:: SOURCE DATA

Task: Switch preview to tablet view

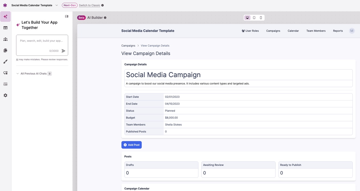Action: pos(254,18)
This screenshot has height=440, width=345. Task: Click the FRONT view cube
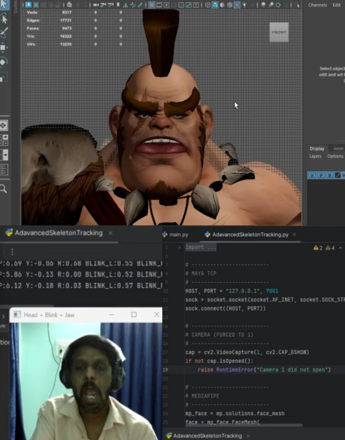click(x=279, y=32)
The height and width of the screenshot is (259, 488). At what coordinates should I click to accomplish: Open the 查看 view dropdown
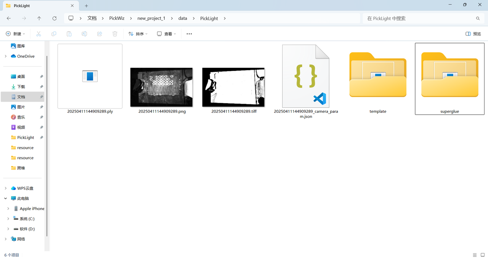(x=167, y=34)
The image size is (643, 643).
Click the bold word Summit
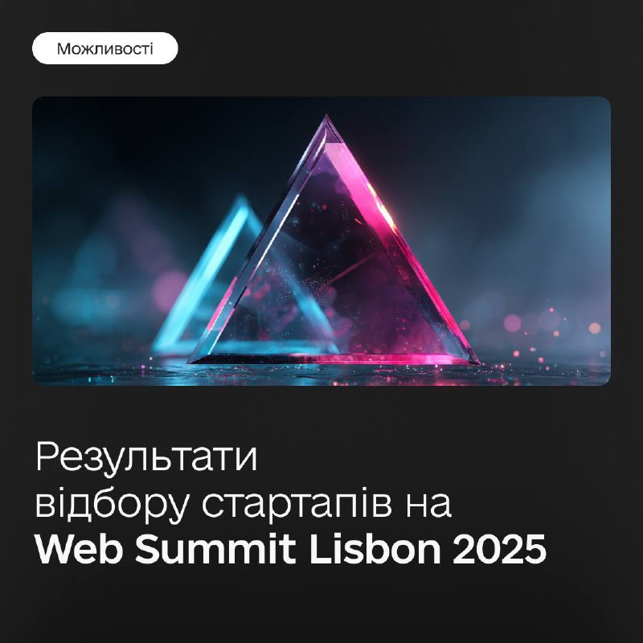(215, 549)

::::
:: SOURCE DATA

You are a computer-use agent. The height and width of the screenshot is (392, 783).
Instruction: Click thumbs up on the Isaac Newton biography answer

::::
:: SOURCE DATA

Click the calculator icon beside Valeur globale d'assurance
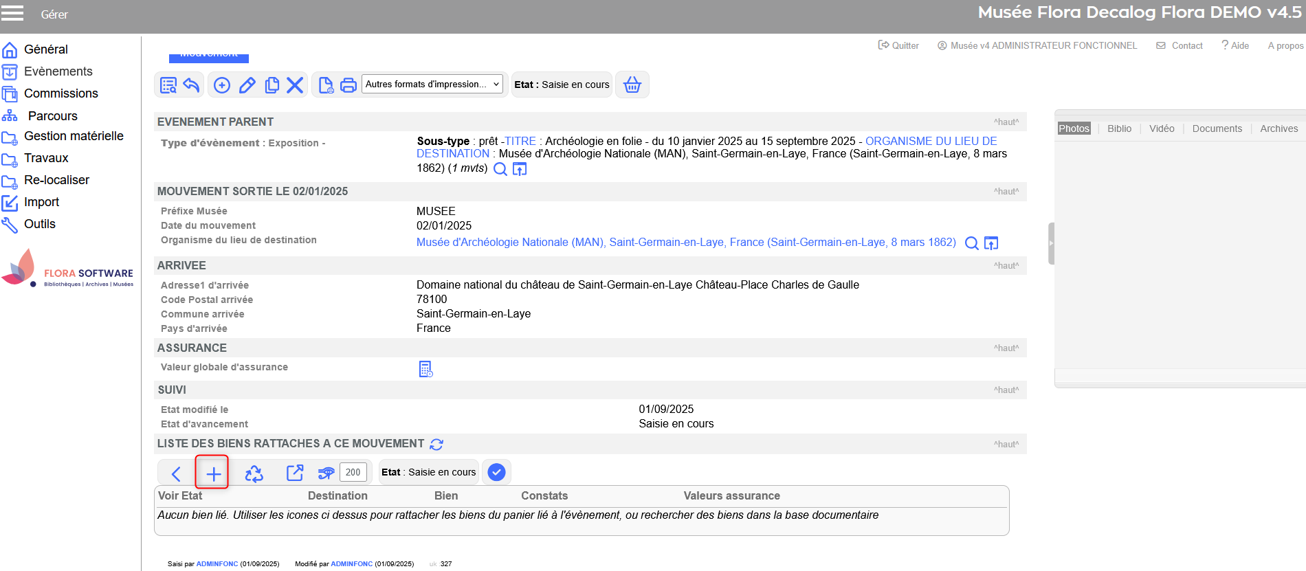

::::

WORK TO BE COMPLETED -
Find the line with "You are a computer-use" in the material above. Reproduce it and each line after it up to and including the line with "Instruction: Click thumbs".

COMPLETED EXERCISE -
You are a computer-use agent. The height and width of the screenshot is (392, 783).
Instruction: Click thumbs up on the Isaac Newton biography answer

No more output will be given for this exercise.